陆拾染抿唇笑,朝她挥了挥手。
周妈和陆长海在小客厅看电视,正在放当地的新闻,隔半个小时就会插播当地各单位的头儿给百姓拜年的视频。
现在放的正是公安厅的一位领导,正在敬标准的军礼。方脸阔嘴,眼睛炯炯有神。在屏幕的右侧写着他的职位和名字,公安厅的许平安副社长。
“哟,姓许的还挺多。”陆拾染微笑着说道,突然,她心里闪过了一个不好的念头,飞快冲去拿了手机,上了公安厅的官方网站。上面有每一个领导的照片和介绍,好家伙,那天来拿u盘的那个许社长到底是谁?
一股无名火从她心底窜出来,她气得双手发抖。
封景琛,他怎么能这样干?
那东西到底有没有给许社长?两天过去了,许杨泽一点消息没有,是不是有危险了?
“封景琛……”她匆匆拔通了封景琛的手机,急声问道:“那个u盘,你给警察没有?”
那头怔了两秒,沉稳地说道:“给了。”
“什么时候给的?”她追问道。
“昨天。”封景琛小声说道。
昨天才给?陆拾染咬牙,愤怒地说道:“封景琛,如果许杨泽出事,你就等着瞧!”
砰……
不知道是谁家放焰火,一声又一声的巨响,震得陆拾染心头发颤。她看着窗外红色的烟花雨,一种不详的预感重重地压在心头。
……
许杨泽执行的是猎手给他的另一个任务,他在k市人面太熟,所以麋鹿岛的活不归他做。而且派去麋鹿岛的人已经失手了,没人活着回来,他们已经暂搁浅了麋鹿岛的方案,集中人手做现在的这一个。
地点就在k市东边的莲湾市。
黑漆漆的天。
黑漆漆的林子。
他和几个同伴坐在草丛里,正等着被猎杀的对象通过此处。
他们将绑架一名富商,向他的家人勒索一笔巨款以及富商家中的一件传世之宝。
当然,勒索是假象,他们要的不仅是赎金,更是这名富商的全部身家。他们要做的,就是让这名富商的家人乱了阵脚,信任他们派到富商身边一名内女干,顺利拿走他们瑞德账户的密码和富商的印章,转走他们账户上所有的钱。

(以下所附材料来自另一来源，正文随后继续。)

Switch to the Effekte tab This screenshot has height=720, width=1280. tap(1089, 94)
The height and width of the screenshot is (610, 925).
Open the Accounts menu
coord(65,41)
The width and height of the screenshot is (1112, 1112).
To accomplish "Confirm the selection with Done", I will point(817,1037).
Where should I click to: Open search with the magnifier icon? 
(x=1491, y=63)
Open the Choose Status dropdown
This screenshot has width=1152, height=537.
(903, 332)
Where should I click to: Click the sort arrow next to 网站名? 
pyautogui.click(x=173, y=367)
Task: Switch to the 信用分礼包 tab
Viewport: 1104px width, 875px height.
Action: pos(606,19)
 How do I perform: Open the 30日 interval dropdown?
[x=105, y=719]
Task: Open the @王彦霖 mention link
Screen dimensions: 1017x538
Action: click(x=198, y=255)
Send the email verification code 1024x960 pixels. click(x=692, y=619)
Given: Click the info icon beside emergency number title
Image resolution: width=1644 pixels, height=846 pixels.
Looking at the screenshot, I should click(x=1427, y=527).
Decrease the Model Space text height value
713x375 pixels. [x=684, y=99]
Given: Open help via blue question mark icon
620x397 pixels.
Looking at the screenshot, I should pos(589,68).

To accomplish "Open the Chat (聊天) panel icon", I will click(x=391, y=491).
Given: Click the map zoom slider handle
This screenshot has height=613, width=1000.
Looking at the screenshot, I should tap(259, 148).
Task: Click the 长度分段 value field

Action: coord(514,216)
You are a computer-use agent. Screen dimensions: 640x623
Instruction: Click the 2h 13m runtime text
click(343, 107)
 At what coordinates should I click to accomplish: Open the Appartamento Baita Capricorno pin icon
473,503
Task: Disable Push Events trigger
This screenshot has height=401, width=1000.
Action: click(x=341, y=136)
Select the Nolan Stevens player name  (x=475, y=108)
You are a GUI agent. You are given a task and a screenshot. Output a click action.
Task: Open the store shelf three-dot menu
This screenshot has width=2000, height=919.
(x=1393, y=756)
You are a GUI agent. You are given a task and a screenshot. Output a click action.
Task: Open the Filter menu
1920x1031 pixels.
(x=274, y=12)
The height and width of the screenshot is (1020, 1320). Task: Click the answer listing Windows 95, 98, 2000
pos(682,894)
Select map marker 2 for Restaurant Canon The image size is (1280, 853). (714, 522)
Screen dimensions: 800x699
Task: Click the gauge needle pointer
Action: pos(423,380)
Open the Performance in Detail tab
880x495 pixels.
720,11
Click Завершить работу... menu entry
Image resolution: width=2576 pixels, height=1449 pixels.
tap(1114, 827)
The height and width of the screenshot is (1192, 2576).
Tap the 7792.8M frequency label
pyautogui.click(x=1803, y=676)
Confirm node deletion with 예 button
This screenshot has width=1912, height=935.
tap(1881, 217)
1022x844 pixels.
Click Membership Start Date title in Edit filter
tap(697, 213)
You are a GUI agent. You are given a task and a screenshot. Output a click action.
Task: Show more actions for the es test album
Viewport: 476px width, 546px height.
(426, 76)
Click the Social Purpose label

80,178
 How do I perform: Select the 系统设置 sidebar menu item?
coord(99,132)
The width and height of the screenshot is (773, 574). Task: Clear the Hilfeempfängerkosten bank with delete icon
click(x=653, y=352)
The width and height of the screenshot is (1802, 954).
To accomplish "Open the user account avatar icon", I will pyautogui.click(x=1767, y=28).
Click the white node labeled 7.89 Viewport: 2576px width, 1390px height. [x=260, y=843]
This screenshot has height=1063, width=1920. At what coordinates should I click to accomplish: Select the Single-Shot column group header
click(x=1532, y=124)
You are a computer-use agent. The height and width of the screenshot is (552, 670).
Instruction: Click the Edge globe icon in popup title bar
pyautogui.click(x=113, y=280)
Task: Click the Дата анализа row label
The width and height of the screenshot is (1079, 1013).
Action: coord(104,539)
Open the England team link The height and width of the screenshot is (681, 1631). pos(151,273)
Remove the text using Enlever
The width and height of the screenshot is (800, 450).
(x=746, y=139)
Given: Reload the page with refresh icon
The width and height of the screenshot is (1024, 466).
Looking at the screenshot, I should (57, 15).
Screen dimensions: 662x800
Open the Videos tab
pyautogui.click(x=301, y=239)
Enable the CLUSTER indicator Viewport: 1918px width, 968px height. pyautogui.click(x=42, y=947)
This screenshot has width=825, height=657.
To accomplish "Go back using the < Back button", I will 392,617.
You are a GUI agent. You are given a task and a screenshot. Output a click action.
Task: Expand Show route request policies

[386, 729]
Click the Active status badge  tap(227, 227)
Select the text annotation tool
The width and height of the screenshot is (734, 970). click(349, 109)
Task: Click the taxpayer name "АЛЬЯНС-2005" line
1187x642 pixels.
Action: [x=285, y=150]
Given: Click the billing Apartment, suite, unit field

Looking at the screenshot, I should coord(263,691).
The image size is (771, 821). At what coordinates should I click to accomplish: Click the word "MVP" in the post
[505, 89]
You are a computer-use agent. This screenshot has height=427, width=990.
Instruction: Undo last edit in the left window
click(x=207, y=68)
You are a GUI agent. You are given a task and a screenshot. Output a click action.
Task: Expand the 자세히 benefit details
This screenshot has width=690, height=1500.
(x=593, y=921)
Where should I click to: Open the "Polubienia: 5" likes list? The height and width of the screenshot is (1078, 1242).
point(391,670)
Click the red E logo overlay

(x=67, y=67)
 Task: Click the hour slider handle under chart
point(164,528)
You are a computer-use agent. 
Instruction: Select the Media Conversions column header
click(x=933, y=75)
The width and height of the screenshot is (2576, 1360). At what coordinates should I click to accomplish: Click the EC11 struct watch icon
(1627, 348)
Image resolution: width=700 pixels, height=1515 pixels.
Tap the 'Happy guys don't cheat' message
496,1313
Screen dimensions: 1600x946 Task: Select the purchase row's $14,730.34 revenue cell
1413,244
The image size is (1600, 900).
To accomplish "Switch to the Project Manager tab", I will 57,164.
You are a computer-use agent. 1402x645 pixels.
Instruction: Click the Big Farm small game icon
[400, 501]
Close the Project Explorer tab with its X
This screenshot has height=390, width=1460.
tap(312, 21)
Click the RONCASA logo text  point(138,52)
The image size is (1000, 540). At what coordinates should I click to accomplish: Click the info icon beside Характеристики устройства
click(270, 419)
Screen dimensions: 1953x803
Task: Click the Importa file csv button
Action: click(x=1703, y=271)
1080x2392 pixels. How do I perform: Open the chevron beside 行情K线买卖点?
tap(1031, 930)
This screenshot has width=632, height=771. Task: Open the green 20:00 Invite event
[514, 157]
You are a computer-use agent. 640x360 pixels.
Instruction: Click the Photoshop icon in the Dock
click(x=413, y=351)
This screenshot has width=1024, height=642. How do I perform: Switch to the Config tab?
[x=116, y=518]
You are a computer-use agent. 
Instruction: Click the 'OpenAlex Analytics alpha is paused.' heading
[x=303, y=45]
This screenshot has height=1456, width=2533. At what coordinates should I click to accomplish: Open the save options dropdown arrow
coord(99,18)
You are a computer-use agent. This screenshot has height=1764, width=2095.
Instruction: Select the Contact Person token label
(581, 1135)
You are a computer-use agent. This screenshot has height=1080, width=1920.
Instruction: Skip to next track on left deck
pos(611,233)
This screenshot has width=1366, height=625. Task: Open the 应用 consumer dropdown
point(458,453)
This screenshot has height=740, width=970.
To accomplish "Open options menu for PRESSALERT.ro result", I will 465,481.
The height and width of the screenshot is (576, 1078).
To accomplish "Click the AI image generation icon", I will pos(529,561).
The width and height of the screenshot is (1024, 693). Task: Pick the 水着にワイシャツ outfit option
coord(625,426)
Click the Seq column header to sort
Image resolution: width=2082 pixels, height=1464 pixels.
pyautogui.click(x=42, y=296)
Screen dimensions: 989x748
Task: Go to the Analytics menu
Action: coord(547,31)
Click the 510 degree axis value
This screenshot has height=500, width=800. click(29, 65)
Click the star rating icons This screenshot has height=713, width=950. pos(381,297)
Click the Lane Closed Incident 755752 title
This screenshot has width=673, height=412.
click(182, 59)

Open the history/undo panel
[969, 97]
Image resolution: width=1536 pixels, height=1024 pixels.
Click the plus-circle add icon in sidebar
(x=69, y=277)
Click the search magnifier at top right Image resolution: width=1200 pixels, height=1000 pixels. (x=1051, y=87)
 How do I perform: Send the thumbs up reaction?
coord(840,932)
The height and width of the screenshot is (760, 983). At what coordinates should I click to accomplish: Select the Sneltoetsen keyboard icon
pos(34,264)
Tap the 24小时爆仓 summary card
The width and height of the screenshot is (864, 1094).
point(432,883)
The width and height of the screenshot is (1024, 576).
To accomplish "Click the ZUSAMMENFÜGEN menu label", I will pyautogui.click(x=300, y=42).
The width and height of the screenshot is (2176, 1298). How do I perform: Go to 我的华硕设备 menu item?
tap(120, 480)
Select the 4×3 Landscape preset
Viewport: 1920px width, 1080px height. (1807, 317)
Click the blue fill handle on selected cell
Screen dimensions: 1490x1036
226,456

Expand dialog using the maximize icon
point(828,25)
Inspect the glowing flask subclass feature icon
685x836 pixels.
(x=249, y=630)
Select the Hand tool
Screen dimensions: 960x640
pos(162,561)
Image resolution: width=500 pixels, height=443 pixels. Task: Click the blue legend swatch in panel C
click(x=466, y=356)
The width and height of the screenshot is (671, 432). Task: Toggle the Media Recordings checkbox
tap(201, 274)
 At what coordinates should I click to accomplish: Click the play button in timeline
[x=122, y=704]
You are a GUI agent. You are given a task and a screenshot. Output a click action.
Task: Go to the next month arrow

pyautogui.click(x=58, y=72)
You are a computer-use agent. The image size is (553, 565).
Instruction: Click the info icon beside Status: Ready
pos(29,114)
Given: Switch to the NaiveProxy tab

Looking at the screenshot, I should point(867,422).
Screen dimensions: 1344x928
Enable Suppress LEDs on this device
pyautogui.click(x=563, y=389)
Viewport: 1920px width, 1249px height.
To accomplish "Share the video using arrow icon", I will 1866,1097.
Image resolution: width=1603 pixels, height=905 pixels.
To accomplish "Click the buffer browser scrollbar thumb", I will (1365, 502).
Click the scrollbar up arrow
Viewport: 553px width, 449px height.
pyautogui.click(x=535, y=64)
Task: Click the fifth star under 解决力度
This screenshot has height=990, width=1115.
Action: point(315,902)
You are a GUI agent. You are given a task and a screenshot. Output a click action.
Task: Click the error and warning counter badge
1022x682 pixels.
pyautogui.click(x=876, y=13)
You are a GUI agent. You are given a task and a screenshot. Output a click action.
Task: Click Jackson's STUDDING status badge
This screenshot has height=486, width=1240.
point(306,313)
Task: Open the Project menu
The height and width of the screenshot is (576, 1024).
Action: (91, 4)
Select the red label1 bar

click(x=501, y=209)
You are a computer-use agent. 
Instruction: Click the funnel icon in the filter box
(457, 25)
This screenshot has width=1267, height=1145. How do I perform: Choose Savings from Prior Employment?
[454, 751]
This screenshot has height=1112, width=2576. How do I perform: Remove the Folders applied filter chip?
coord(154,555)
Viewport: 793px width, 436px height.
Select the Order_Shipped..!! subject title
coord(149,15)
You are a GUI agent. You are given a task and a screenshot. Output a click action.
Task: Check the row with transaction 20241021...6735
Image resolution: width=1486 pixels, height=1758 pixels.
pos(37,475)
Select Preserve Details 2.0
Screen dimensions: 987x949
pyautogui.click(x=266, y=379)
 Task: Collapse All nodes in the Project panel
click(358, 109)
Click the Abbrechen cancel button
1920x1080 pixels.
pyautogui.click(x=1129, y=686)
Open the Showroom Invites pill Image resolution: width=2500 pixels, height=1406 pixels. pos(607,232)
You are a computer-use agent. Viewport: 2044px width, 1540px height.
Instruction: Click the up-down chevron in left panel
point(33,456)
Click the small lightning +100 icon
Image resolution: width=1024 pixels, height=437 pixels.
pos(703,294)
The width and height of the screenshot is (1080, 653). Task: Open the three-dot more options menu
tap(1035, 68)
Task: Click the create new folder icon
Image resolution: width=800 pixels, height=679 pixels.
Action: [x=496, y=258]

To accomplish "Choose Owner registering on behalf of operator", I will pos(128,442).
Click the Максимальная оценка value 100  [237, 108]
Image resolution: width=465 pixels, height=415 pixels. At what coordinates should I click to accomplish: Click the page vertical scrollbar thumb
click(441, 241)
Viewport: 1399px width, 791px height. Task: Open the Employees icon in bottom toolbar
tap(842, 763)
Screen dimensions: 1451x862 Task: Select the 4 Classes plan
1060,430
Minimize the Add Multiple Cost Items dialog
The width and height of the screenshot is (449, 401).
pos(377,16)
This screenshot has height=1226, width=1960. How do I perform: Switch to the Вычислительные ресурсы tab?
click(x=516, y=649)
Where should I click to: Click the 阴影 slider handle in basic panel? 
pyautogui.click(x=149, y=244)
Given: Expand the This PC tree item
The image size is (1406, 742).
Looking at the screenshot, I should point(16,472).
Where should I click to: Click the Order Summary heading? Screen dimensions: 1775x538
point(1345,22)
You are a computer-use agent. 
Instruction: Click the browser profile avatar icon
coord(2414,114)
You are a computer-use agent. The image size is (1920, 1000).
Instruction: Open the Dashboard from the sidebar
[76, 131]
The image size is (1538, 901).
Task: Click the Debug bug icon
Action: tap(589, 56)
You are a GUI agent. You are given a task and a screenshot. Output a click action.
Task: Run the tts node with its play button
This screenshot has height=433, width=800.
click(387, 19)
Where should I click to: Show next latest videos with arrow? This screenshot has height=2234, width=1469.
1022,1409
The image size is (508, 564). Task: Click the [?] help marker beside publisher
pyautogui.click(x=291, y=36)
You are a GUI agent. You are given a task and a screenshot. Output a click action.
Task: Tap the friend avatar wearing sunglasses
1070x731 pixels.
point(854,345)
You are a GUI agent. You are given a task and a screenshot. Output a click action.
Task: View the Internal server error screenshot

这次做得很大,富商在瑞德的帐上有一亿八千多万。得手之后,他们每人都可以分上几百万,可以从此不干了。
为确保成功,许杨泽建议猎手头目把三分之二的精英骨干都调到了他身边,与他一起完成任务,并且
有猎手的一名高层在隐蔽之处暗中指挥他们。
所有的过程都由许杨泽策划,只要和警方配合得好,把这三分之二的人一举抓获,猎手组织也就瓦解了。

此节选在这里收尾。